TEXTO SELECIONADO>
--------------------------------------------------

Diagnóstico e Tratamento da Diarreia
Conduta Clínica Geral
O manejo da diarreia envolve o controle dos sintomas e a prevenção de complicações.
- Hidratação: Soro caseiro, bebidas isotônicas e água de coco podem auxiliar na reposição hidroeletrolítica (3).
- Alimentos: Consumir alimentos cozidos, incluindo legumes e frutas (3). Preferir fontes de potássio, como banana, batata e carnes brancas (3). Alguns alimentos, em pessoas sensíveis, podem gerar diarreia (ex: leite, doces, feijão) (3). Lácteos em geral devem ser evitados, mas produtos fermentados tendem a causar menos problemas (3).
- Medicações: Tomar medicações após as refeições (3).
- Restrição de Gatilhos: Alimentos que contêm sorbitol ou cafeína podem ser provocativos (3). O álcool pode induzir quadros isolados de diarreia, pois impede a reabsorção de água e sódio no intestino (3).
Tratamento Médico Farmacológico
As três abordagens principais para o tratamento da diarreia aguda grave são:
- Manutenção do equilíbrio hidreletrolítico (2).
- Uso de anti-infecciosos (2).
- Uso de espasmolíticos ou outros antidiarreicos (2).

--------------------------------------------------

CONTEÚDO DOS DADOS>
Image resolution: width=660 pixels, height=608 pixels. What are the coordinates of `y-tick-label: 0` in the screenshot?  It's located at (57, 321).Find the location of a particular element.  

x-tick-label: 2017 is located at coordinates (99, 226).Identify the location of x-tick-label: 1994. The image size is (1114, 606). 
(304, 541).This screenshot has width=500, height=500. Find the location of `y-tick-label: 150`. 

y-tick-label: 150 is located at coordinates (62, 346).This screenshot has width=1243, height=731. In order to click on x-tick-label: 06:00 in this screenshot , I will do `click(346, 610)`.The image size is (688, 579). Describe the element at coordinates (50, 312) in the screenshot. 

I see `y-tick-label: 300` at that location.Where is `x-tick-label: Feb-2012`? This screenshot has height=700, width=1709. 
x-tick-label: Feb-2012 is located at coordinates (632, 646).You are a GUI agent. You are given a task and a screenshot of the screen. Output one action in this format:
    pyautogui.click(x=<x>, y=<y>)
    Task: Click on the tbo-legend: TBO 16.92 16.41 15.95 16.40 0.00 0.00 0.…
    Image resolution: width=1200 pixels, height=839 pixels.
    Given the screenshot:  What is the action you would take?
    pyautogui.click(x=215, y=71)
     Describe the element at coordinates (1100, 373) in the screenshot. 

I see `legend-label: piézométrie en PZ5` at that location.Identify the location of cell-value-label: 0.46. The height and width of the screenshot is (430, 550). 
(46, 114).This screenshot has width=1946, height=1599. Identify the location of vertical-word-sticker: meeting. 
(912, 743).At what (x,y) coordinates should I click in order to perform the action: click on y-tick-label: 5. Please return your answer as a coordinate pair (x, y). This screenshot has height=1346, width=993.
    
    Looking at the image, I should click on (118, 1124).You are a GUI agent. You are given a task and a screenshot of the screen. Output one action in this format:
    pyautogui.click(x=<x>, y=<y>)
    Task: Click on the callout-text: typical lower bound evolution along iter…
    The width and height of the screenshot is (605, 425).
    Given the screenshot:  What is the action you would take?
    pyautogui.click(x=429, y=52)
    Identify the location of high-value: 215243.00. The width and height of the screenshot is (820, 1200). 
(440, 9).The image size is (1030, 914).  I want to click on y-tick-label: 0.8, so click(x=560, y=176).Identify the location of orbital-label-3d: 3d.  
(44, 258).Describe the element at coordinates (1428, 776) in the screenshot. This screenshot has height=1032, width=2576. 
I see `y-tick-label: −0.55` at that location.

--------------------------------------------------

ENUNCIADO> Transcreva na íntegra o texto sobre o tratamento da diarreia, sem alterar nenhuma palavra.

EXERCÍCIO RESOLVIDO>
Diagnóstico e Tratamento da Diarreia
Conduta Clínica Geral
O manejo da diarreia envolve o controle dos sintomas e a prevenção de complicações.
- Hidratação: Soro caseiro, bebidas isotônicas e água de coco podem auxiliar na reposição hidroeletrolítica (3).
- Alimentos: Consumir alimentos cozidos, incluindo legumes e frutas (3). Preferir fontes de potássio, como banana, batata e carnes brancas (3). Alguns alimentos, em pessoas sensíveis, podem gerar diarreia (ex: leite, doces, feijão) (3). Lácteos em geral devem ser evitados, mas produtos fermentados tendem a causar menos problemas (3).
- Medicações: Tomar medicações após as refeições (3).
- Restrição de Gatilhos: Alimentos que contêm sorbitol ou cafeína podem ser provocativos (3). O álcool pode induzir quadros isolados de diarreia, pois impede a reabsorção de água e sódio no intestino (3).
Tratamento Médico Farmacológico
As três abordagens principais para o tratamento da diarreia aguda grave são:
- Manutenção do equilíbrio hidreletrolítico (2).
- Uso de anti-infecciosos (2).
- Uso de espasmolíticos ou outros antidiarreicos (2).